All patients received aspirin 325 mg/day. Patients in the medical arm received one or combination of the following: nitrates, beta-blockers or calcium channel blockers. Patients in the PTCA arm received calcium channel blockers before and for one month after the procedure, and nitroglycerin during and for 12 hours after the procedure.
Patients were followed monthly. Patients were admitted to the hospital 6 months after randomization, for repeat exercise testing and coronary angiogram. For patients in the medical arm, this exercise testing was performed while they continued their anti-anginal medications. In contrast, patients in the PTCA arm stopped their anti-anginal medications for at least 24 hours before the test.
Endpoints: The primary end points were changes in exercise tolerance, angina attacks and the use of nitroglycerin.
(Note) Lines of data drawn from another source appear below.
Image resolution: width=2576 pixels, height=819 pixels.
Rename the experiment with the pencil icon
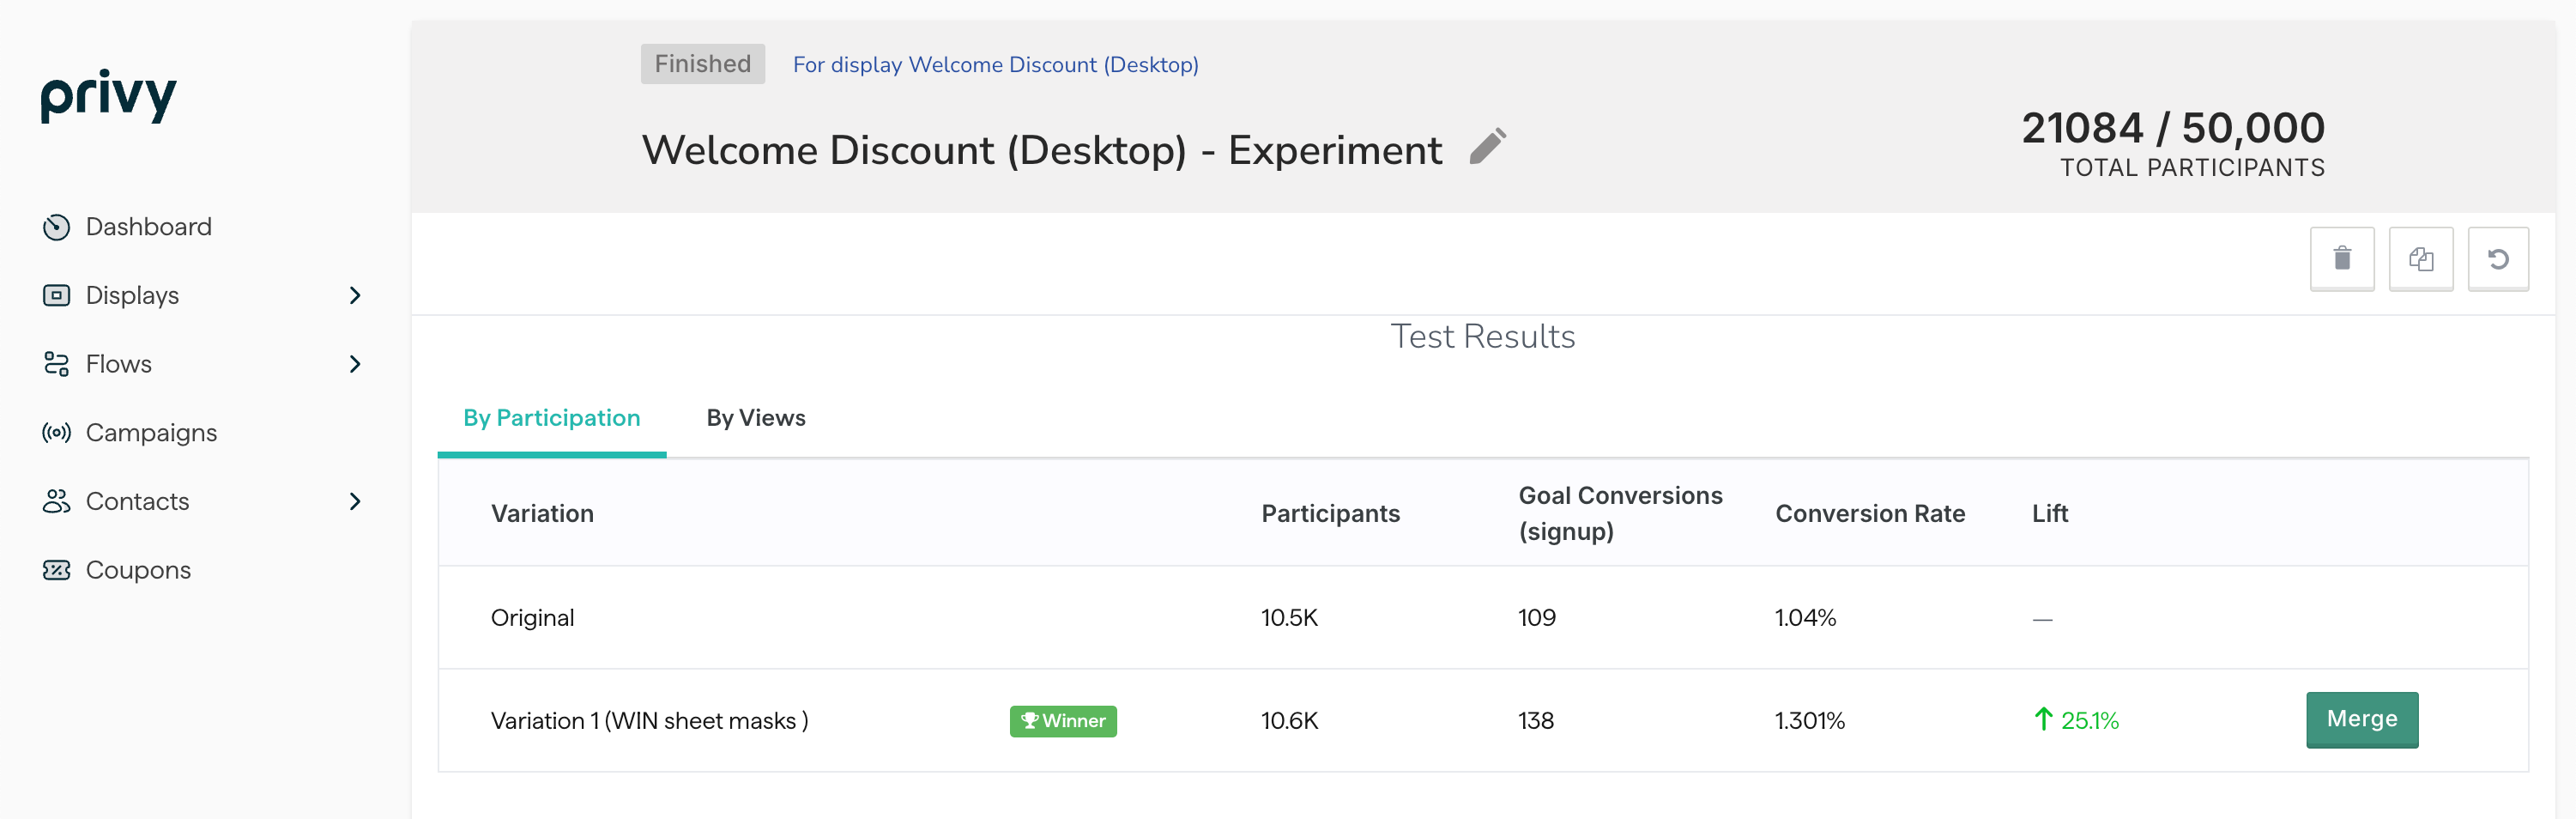(1488, 146)
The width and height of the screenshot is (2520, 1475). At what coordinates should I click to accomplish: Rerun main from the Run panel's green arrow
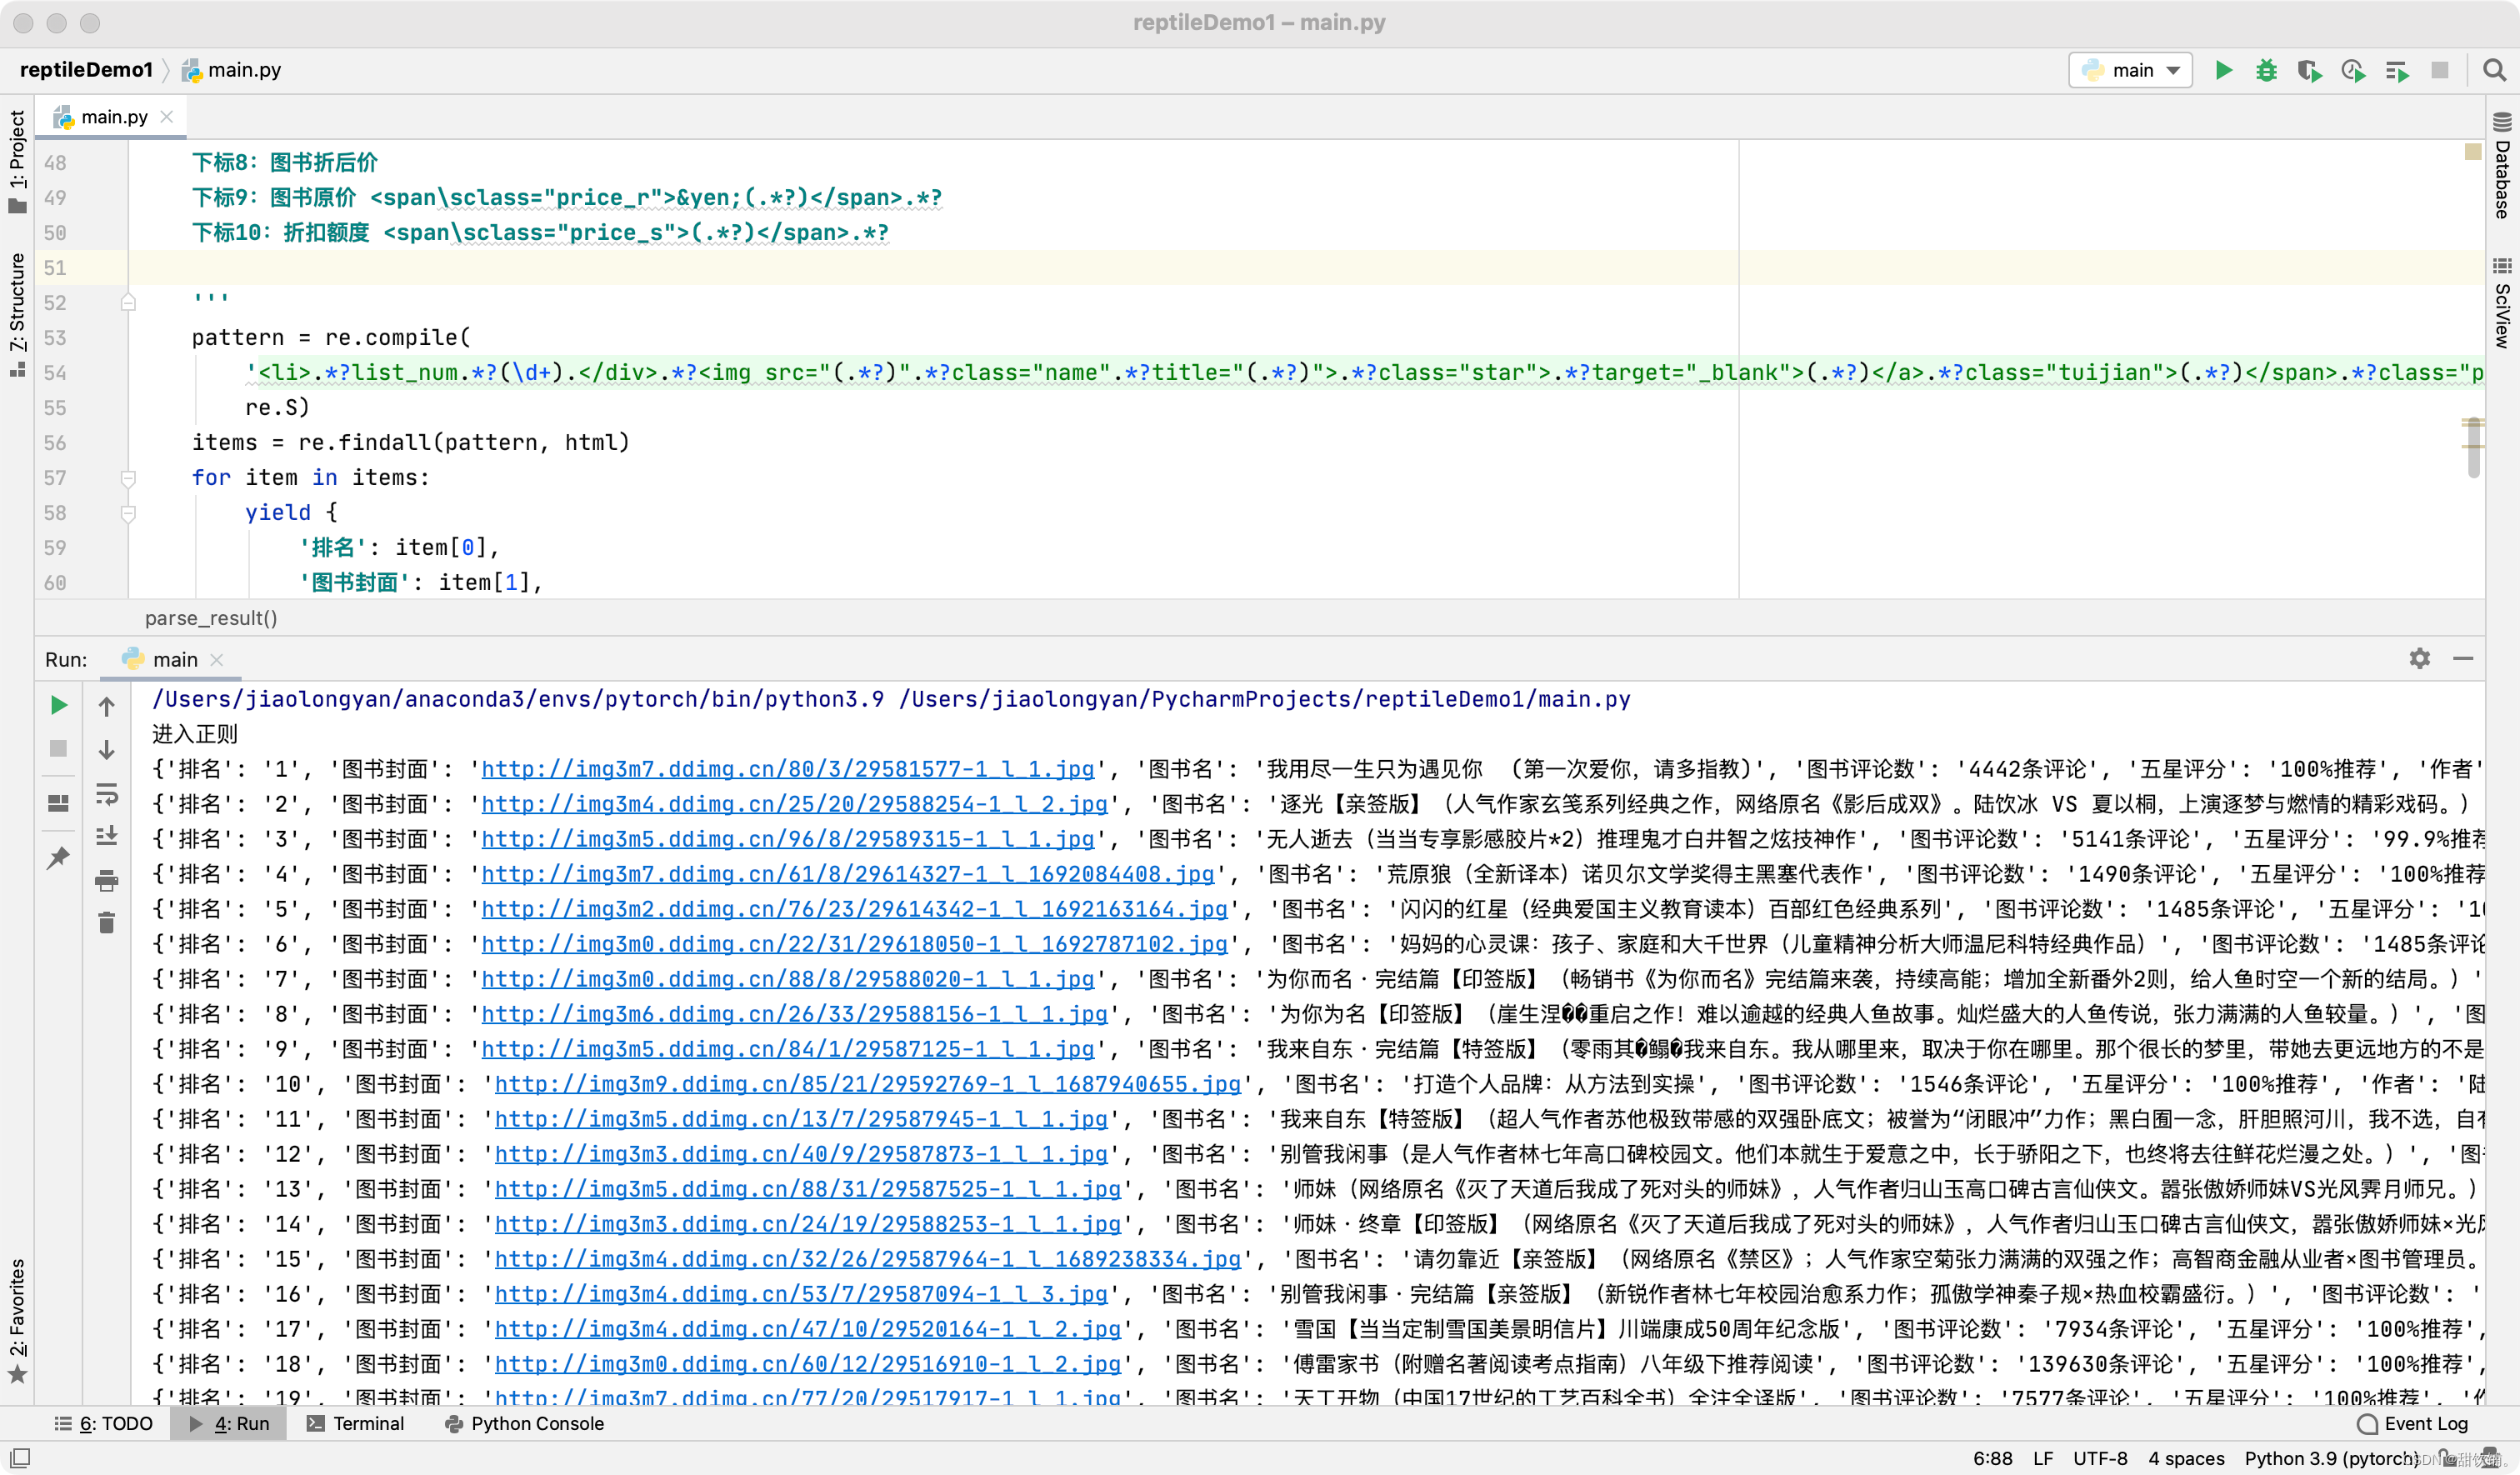(59, 705)
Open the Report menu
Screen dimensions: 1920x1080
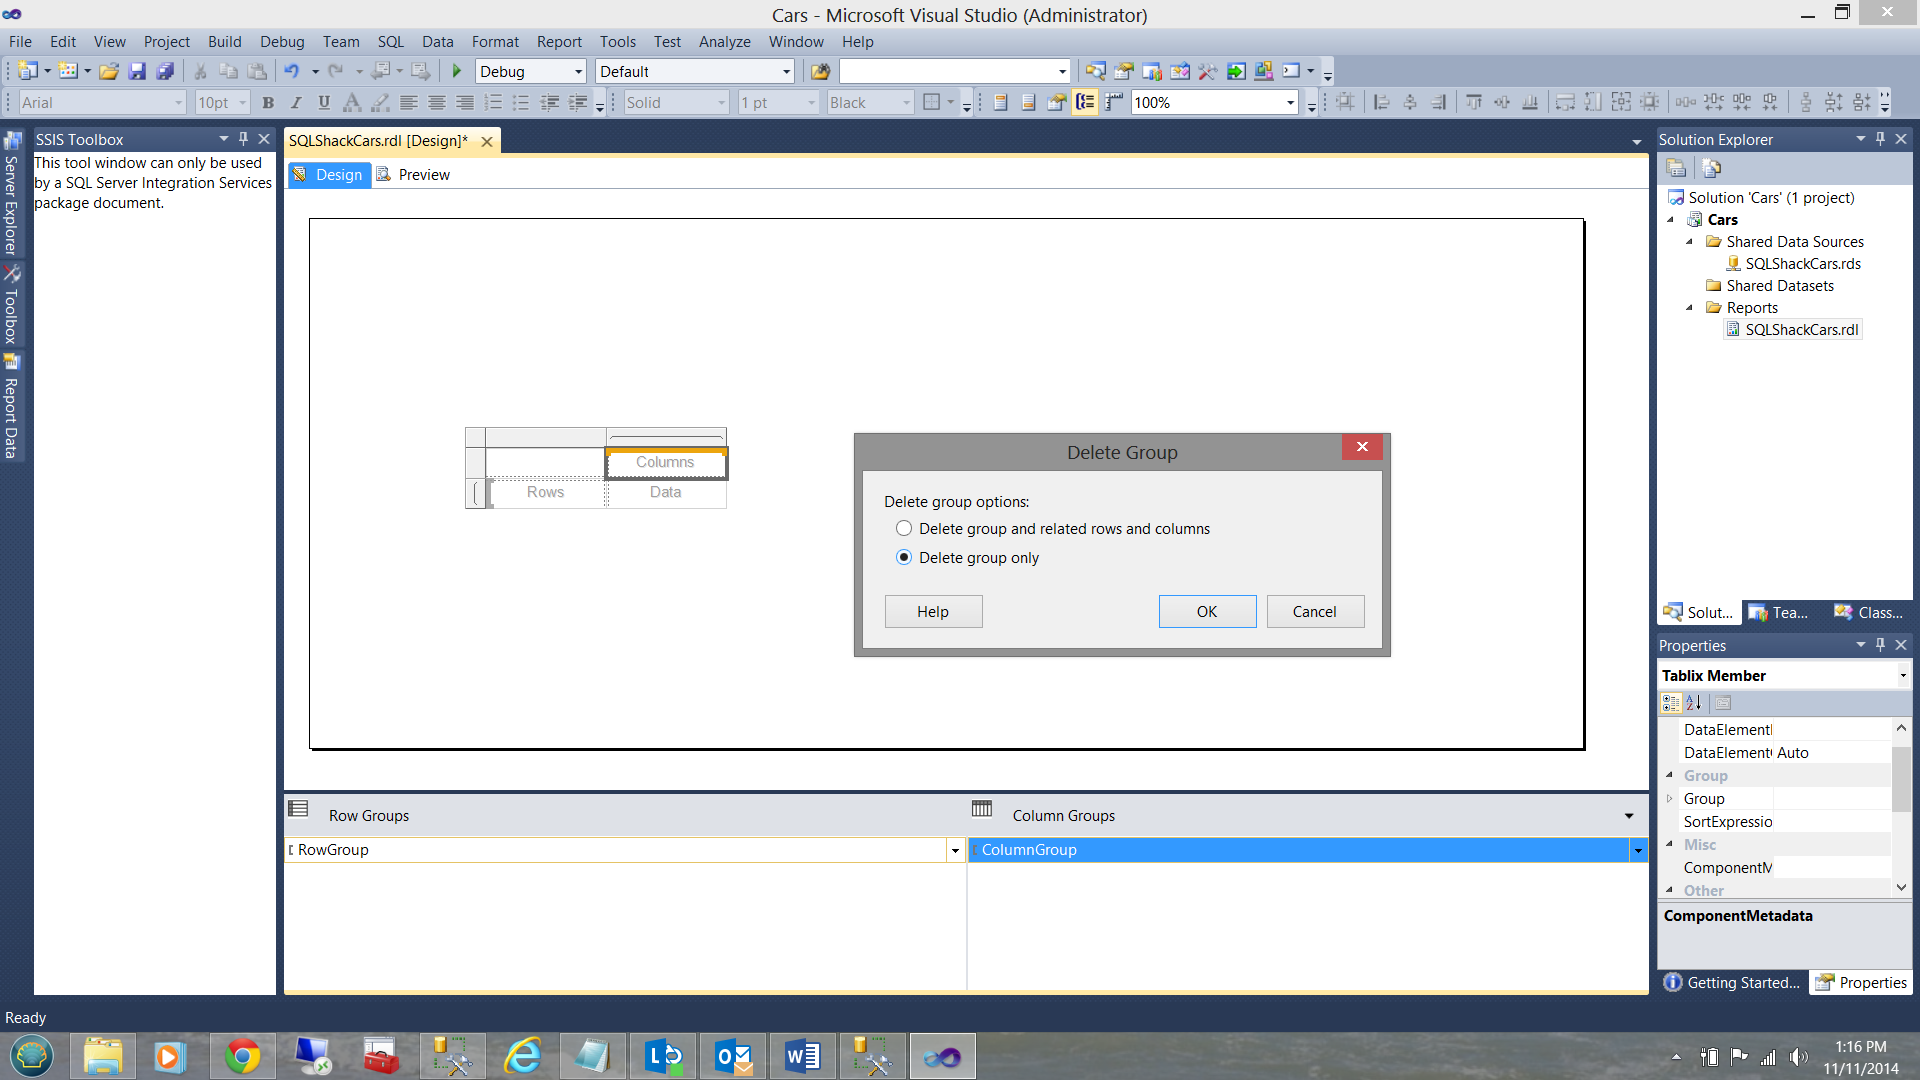click(x=558, y=41)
Change in the degree of stenosis in the index lesion was measured as a secondary endpoint.
Analysis was performed based on the intention-to-treat principle. The sample size to achieve 95% power at an alpha level of 0.05 was 192. This was based on the assumption that PTCA would increase exercise duration by 1-minute compared to medical therapy. To account for potential loss to follow-up, the recruitment goal was set at 200 patients.
Results: Among the 105 patients assigned to PTCA, 95% underwent the procedure, and among them, the procedure was considered successful in 82%. Successful PTCA was defined >20% decrease in percent stenosis of all lesions in which dilation was attempted. Among the 107 patients assigned to medical therapy, 10% underwent PTCA.
The mean duration from randomization to follow-up exercise testing was approximately 7 months. PTCA led to greater increase in exercise time compared to medical therapy alone (2.1 minutes vs 0.5 minutes; p< 0.0001) as well as time to onset of angina (2.6 minutes vs 0.8 minutes; p <0.01). Patients in the PTCA arm had numerically greater reduction in angina episodes (-15/ month vs -7/ month; p= 0.06). Reduction in nitroglycerin use was not significantly different between both groups (-9/ month with PTCA vs -5/ month with medical therapy; p= 0.25).
There was no significant difference in myocardial infarction (4.8% with PTCA vs 2.8% with medical therapy; p= 0.50) or death (0.0% with PTCA vs 0.9% with medical therapy; p= 1.0). The one patient who died in the medical arm died as a result of a PTCA procedure.
The change in degree of stenosis was not significant in the medical arm (77% at baseline vs 75% at 6 months). In the PTCA arm, stenosis was reduced immediately after angioplasty (76% vs 36%) but then increased again at follow up to 54%.
Conclusion: In patients with single-vessel stable coronary artery disease, PTCA improved exercise duration and symptoms compared to medical therapy alone.
The study is limited by small sample size, but more importantly, it was highly selective, with only 2.2% of screened patients being enrolled. It is, however, valuable that the authors provided reasons for patients’ exclusions which helps physicians determine which of their patients would have qualified for the trial.
Another significant limitation is the lack of blinding, which could introduce bias in the assessment of symptoms and exercise capacity. Additionally, the results of PTCA were not durable, and lesions worsened during 6 months follow-up, compared to the initial results achieved.